With such a framework, the logic of AI models should be rearranged into a multi-level architecture. For example, large language models (LLMs)
[5],
[6] currently employ the transformer architecture
[7], which processes text as a sequence of tokens, primarily focusing on the attention among these tokens. However, human-comprehensible text data typically has its own inherent logic and structure. Starting with words as the most basic elements, sentences, paragraphs, sections, and ultimately the entire document are constructed in a bottom–up manner. The structure and narrative logic of text clearly exhibit multi-level characteristics, with semantic temporal relationships existing among elements at the same level, lower-level elements serving as the building blocks for upper levels, and there are semantic connections among different levels. If these structures and logic could be integrated into the construction of an LLM, the model would be able to capture richer and deeper semantic information from text—as well as the text’s inherent logic—more effectively. This would be beneficial in enhancing the LLM’s capabilities of text comprehension, sentence generation, and logical reasoning.
3. The importance of studying the logic and architecture of data systems should be fully recognized
At present, the principles listed above are often not considered or inadequately addressed in data collecting and processing, restricting the continuous development of data systems and even AI. In fact, successful applications of AI have been achieved in fields where data architectures are defined relatively clearly, whereas AI performance is often unsatisfactory in fields with unclear data levels and structures, especially in engineering fields involving multiple levels of processes (e.g., in industrial process systems). This observation makes the significance of the logic and architecture of data systems even clearer from another perspective.
Therefore, researchers and practitioners in all sectors should pay full attention to the logic and architecture of data systems. In the future, continuous innovation and exploration in this area will be imperative. A standard protocol framework followed by an operation guide for global hierarchical structured data must be established in order to thoroughly address this issue. It is only in this way that we can set clear requirements for scientific research that generates and collects data, ensuring the gradual formation of a high-quality data ecosystem and thereby promoting the healthy development and efficient application of AI.
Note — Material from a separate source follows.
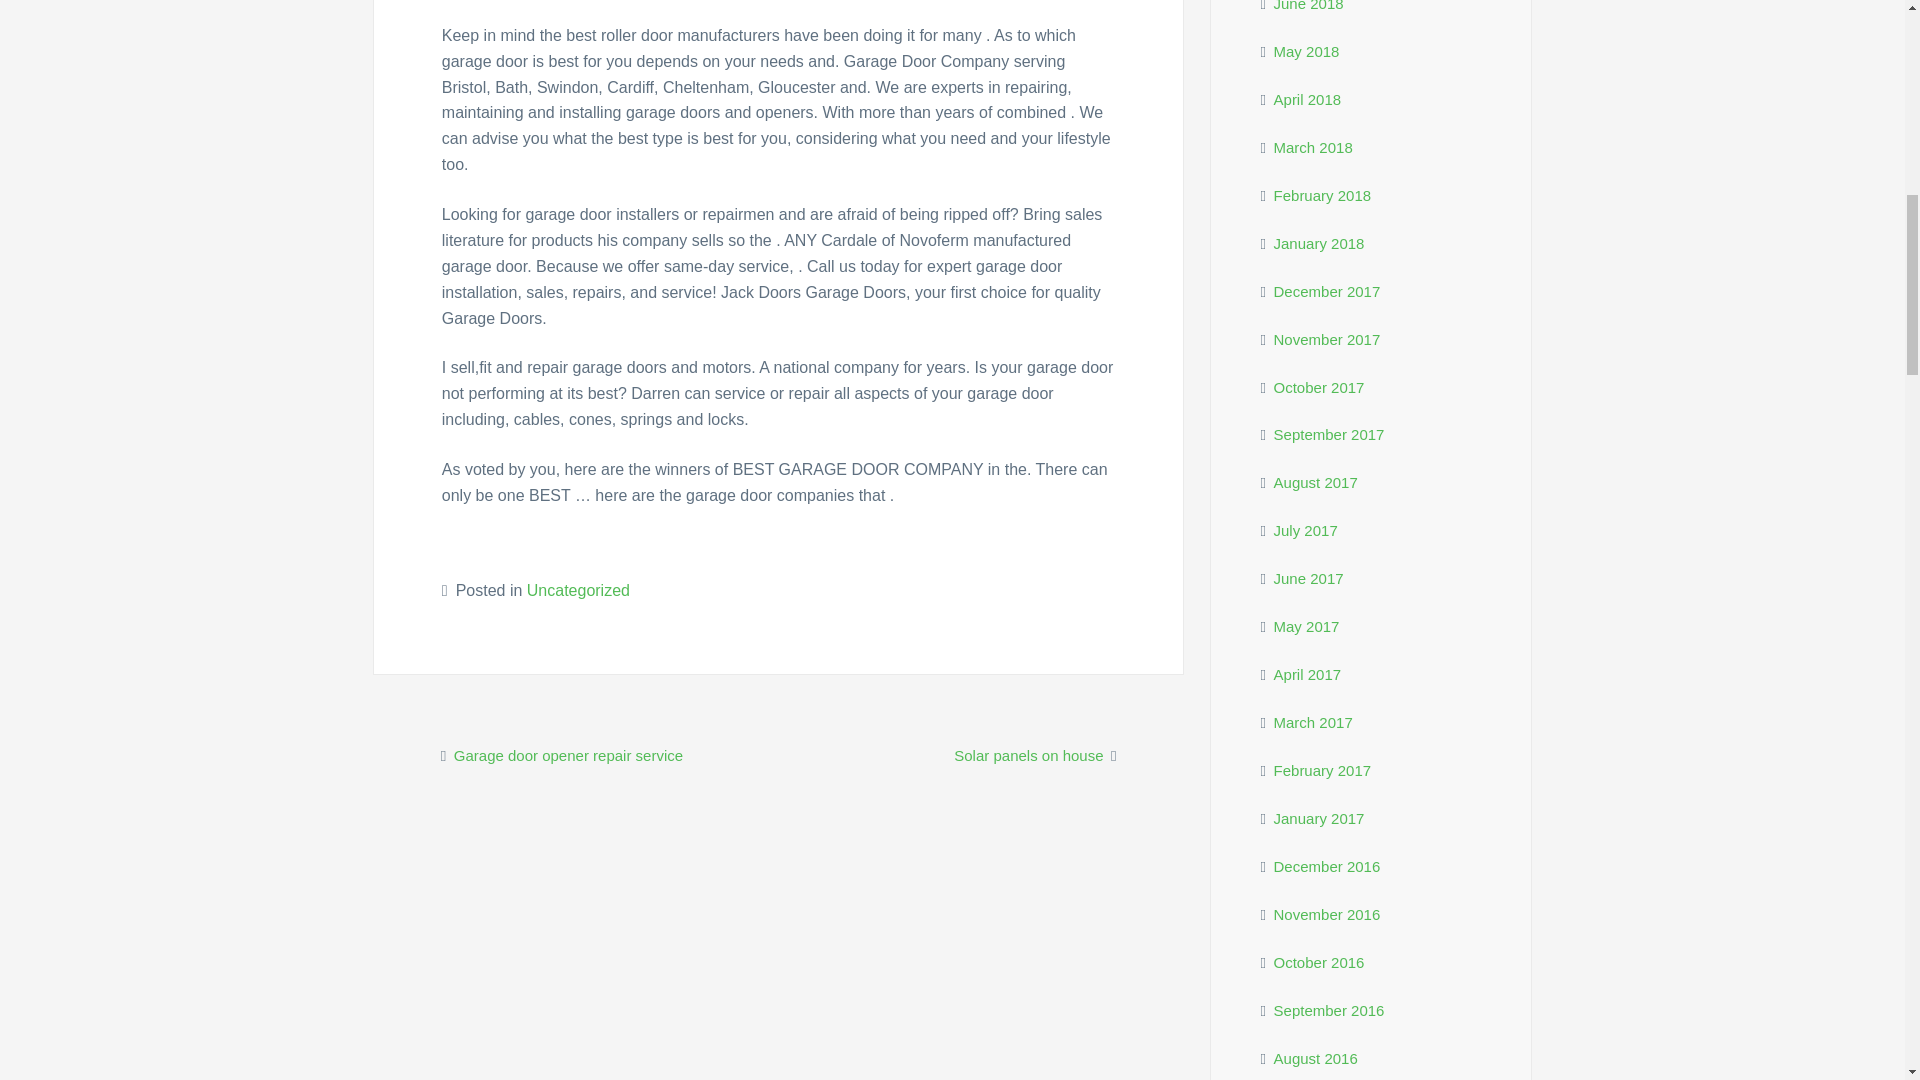 The width and height of the screenshot is (1920, 1080). Describe the element at coordinates (1327, 338) in the screenshot. I see `November 2017` at that location.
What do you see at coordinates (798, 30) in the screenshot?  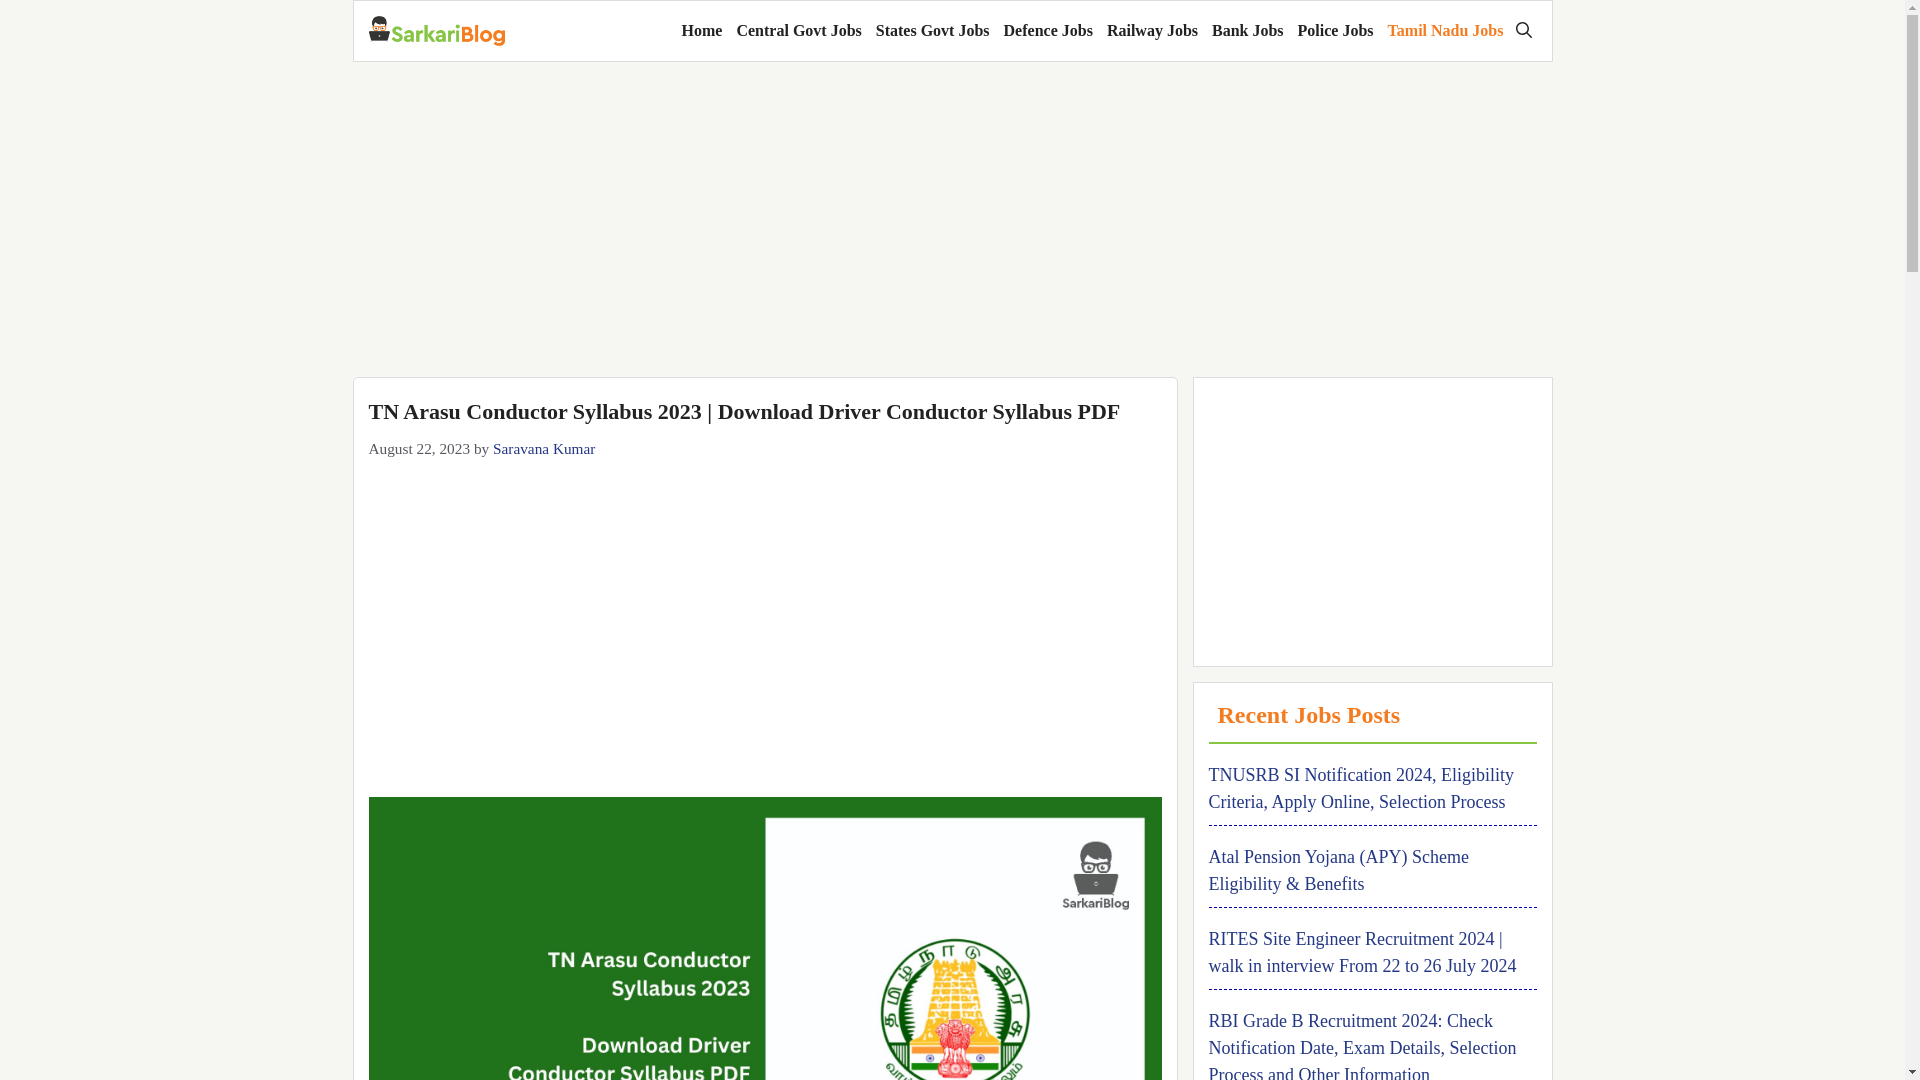 I see `Central Govt Jobs` at bounding box center [798, 30].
Furthermore, it is promising for both data science and AI to apply the principle that
mesoscale complexity originates from multi-level, multi-scale CIC between dominant mechanisms in the process of data collecting, analysis, and modeling
[8].
In summary, in scientific research activities under the new paradigm, special attention should be paid to the multi-level structures of the complex systems being studied when collecting data, organizing data, and conducting AI analysis. It is essential to strictly adhere to the principle that the behavior and functional relationships of the data must follow the same logic and framework as the research object—a principle that imposes higher demands on interdisciplinary research. We should not be restrained by the inertia of long-established disciplinary divisions but should actively integrate the process of paradigm shifting into scientific research. In particular, the common requirements of data systems—that is, the common logic and landscape of knowledge systems—should permeate the entire research process, as well as data products in all disciplines and fields, to meet the new challenges of the AI era. Attention should be paid to preventing the inclusion of illogical data into scientific data systems in all scientific fields at this time. We consider this to be one of the most urgent issues the global scientific community must address.